→ TASK DETAILS:
Copy each line of the listing that includes "computer".

→ WORKING DATA:
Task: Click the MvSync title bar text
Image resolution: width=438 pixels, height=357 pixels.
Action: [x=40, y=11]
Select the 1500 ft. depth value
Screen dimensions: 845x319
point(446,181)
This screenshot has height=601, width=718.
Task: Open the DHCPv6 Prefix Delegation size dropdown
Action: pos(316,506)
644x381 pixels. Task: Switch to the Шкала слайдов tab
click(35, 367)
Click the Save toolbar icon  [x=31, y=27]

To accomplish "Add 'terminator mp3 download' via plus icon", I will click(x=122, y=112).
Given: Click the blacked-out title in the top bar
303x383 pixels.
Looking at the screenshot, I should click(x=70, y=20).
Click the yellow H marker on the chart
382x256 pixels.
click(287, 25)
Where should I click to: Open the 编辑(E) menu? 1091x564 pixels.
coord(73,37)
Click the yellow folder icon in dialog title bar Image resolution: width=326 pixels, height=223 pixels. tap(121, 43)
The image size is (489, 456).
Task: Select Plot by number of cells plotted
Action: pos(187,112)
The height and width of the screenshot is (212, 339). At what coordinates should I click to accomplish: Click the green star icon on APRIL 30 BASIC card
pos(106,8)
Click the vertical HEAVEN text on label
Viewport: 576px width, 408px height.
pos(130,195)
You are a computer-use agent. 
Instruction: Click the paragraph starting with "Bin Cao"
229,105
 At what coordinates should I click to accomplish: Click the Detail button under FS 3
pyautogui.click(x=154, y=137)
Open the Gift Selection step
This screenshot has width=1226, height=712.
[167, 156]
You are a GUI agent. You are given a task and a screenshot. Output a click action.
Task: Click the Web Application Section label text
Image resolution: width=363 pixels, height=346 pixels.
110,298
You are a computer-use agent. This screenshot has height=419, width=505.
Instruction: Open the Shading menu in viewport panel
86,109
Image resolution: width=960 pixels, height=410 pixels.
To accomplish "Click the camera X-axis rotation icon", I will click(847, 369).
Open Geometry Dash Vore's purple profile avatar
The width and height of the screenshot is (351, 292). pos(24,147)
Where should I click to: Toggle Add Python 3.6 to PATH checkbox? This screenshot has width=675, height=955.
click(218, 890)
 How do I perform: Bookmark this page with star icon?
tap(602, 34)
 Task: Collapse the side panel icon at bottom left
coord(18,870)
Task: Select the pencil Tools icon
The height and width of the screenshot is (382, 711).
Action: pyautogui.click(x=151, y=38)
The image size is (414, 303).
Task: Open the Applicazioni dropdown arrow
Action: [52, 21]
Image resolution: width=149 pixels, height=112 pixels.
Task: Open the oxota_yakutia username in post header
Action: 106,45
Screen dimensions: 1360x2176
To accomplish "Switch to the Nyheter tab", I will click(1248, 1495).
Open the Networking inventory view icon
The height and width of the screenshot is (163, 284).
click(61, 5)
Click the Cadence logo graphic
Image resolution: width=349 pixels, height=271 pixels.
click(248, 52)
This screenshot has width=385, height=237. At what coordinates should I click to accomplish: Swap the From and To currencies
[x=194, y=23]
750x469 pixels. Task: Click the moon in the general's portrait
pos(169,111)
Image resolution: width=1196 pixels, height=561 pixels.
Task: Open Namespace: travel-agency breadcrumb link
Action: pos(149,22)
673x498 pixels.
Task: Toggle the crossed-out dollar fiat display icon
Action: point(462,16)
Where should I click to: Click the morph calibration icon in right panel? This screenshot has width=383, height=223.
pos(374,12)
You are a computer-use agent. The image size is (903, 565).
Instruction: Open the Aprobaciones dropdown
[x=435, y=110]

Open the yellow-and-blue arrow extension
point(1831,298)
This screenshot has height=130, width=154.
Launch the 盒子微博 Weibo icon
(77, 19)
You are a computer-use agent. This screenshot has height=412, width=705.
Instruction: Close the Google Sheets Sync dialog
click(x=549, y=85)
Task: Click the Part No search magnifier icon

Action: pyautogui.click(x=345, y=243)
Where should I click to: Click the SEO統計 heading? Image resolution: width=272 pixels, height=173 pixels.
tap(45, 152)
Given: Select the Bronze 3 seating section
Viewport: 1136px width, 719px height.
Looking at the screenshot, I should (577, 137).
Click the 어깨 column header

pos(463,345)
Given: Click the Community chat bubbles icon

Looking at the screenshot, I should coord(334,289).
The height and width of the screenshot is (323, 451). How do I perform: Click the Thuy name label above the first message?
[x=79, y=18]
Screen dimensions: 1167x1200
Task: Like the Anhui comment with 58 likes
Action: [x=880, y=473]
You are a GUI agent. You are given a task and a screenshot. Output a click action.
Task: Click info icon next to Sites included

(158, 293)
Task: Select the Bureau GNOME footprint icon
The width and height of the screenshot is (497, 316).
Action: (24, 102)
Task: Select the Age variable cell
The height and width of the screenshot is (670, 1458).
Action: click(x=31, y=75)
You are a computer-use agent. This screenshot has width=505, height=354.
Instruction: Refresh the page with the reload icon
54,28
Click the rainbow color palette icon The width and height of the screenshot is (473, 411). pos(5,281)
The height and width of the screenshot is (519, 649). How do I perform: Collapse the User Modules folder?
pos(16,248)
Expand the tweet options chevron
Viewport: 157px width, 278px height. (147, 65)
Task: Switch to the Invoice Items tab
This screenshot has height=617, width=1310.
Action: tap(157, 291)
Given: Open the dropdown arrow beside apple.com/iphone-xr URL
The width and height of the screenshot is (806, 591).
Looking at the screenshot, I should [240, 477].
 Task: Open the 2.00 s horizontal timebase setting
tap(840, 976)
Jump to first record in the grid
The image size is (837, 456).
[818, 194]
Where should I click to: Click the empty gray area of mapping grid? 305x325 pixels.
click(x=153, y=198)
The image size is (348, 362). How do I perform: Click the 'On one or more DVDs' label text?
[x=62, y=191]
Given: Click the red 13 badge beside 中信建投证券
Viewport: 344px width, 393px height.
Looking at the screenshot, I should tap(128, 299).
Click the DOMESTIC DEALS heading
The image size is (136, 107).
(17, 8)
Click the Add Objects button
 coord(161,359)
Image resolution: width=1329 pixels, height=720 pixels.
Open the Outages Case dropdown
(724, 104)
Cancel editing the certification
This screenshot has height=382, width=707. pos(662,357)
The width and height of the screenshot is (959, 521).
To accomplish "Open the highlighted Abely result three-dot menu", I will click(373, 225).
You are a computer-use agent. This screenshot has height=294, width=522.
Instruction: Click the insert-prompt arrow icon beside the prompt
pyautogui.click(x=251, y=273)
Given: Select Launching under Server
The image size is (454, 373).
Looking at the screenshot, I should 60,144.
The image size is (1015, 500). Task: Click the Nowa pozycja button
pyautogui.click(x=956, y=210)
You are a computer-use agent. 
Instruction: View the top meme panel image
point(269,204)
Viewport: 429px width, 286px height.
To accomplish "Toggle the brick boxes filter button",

→ TASK ANSWER:
You are a computer-use agent. 
You are a computer-use agent. This screenshot has height=419, width=505.
You are a computer-use agent. The image size is (903, 565).
You are a computer-use agent. This screenshot has height=412, width=705.
You are a computer-use agent. This screenshot has width=505, height=354.
You are a computer-use agent. This screenshot has height=294, width=522.
You are a computer-use agent. 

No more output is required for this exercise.